In contrast to chest X-ray images, CT scans are more effective for detecting COVID-19 lesions because they can give a full 3D perspective of the organ, enabling a more accurate diagnosis of the abnormality’s nature. Since data availability is limited, the diagnosis of abnormalities from a limited dataset of chest radiographs of COVID-19 patients is therefore proven to be possible using transfer learning in conjunction with data augmentation. Also, it is observed from the literature that most researchers have considered two categories, namely, COVID-19 and normal CT scans and Chest X-rays, for classification using deep learning techniques. Table 4 shows a brief analysis made by the researchers on using different deep learning techniques for chest X-rays and CT images. Results demonstrate that ResNet50 shows a better classification accuracy when compared to other models considered for classification. In addition, it is observed that deep learning techniques provide an efficient staging of SARS-CoV-2 lesions for the considered dataset.

5. Conclusion

SARS-type respiratory infections are one of the most prevailing health conditions affecting upper and lower respiratory organs in recent years [38]. Among these respiratory disorders, most of the world’s population is affected by COVID-19. A critical step in to fight against this COVID-19 is to provide effective screening and isolate the infected people to reduce the spread of COVID-19. Though the RT-PCR test is considered a better method of screening, it has its disadvantages, as one has to wait long hours to obtain the result. Therefore, medical imaging such as X-ray and CT scans plays a major role in the early detection of COVID-19 infections. CT scans are preferred among these imaging modalities as they show a 3-dimensional view of the organs. However, due to the increase in the caseload, it is difficult for radiologists to perform mass screening and staging of infections. Hence, computer-assisted staging of SARS-CoV-2 infections is required. In recent years, deep learning techniques have played a major role in medical imaging technology. Various deep learning techniques have been utilized classification of medical images.

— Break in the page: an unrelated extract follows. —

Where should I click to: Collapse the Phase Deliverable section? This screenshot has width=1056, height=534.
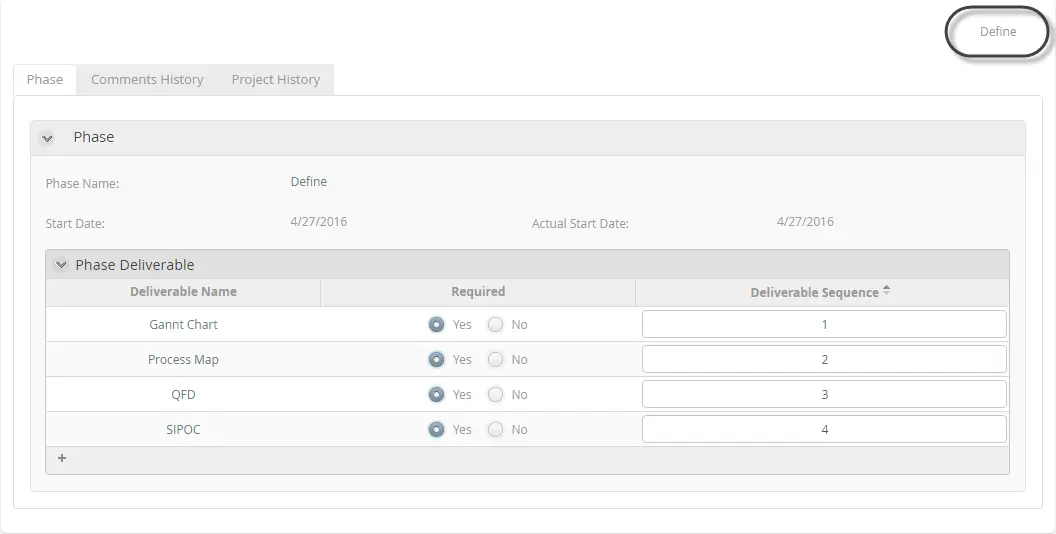click(61, 265)
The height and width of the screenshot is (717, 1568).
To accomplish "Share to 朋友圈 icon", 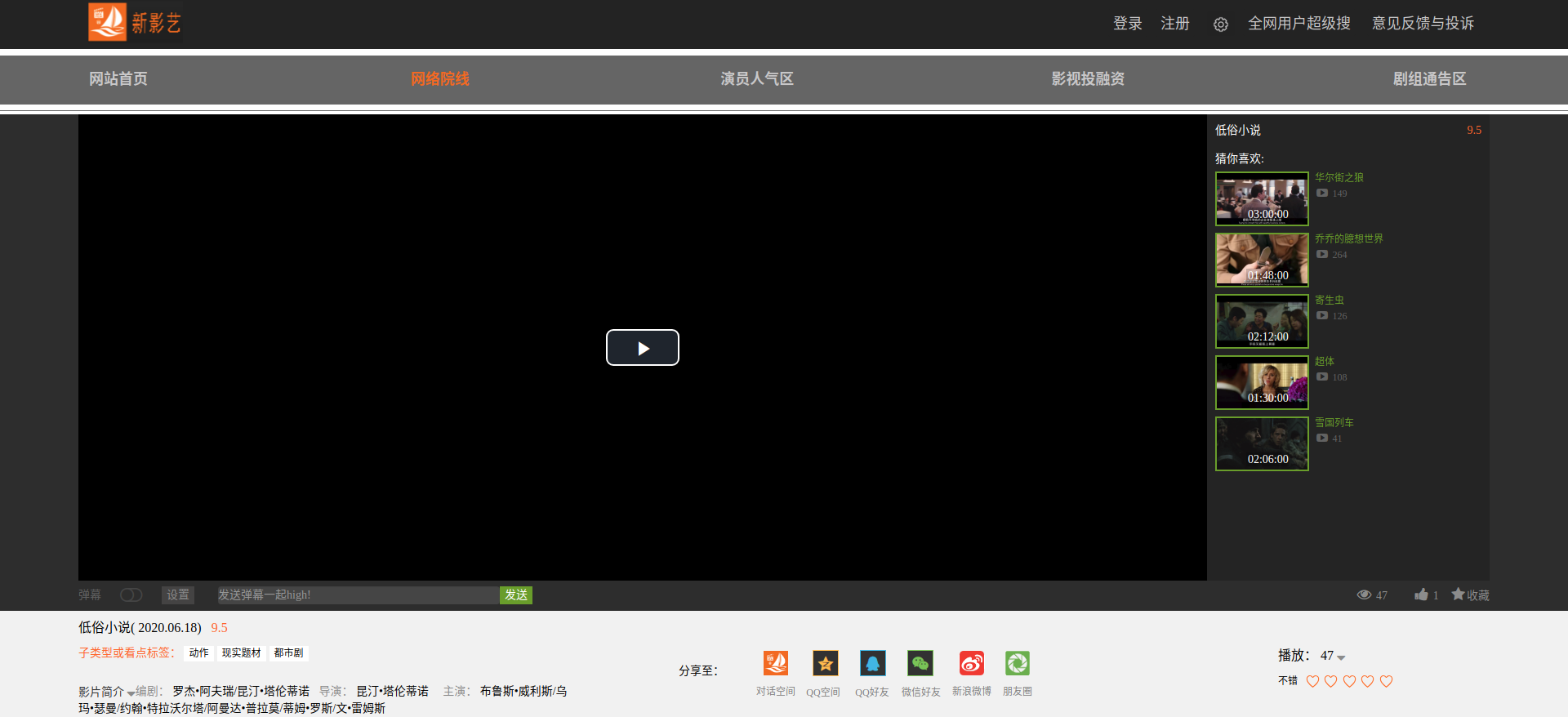I will (1017, 663).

This work compares different deep learning techniques to classify the normal and different stages of abnormal SARS-Cov 19 lung CT images. The overall work is divided into three phases. In the first phase, the images are resized based on the size required by the pretrained model, and data augmentation techniques such as rotation, shear, and translation are applied to increase the size of the dataset. Four-class classification techniques are performed in the second phase using pretrained transfer learning models such as ResNet101, ResNet50, ResNet18, and SqueezeNet. Here, hyperparameters are varied and optimum values are chosen for which the maximum training accuracy is obtained. The third phase is to calculate the performance metrics for each pretrained model. Among these four pretrained models, ResNet50 shows better results than other pretrained models. This model yields a testing accuracy of 96.9%, a sensitivity of 96.6%, a specificity of 98.9%, and an AUC of 0.998. It is observed that the ResNet50 model performs well for the classification of normal and the abnormalities of various ground glass opacities of COVID-19 images. In the future, this model can be considered for automated clinical examination of COVID-19 detection and staging using lung CT images.

Data Availability

The standard open-source COVID-19 database (https://mosmed.ai/datasets/covid191110/) was utilized for this study.

Conflicts of Interest

The authors declare that they have no conflicts of interest.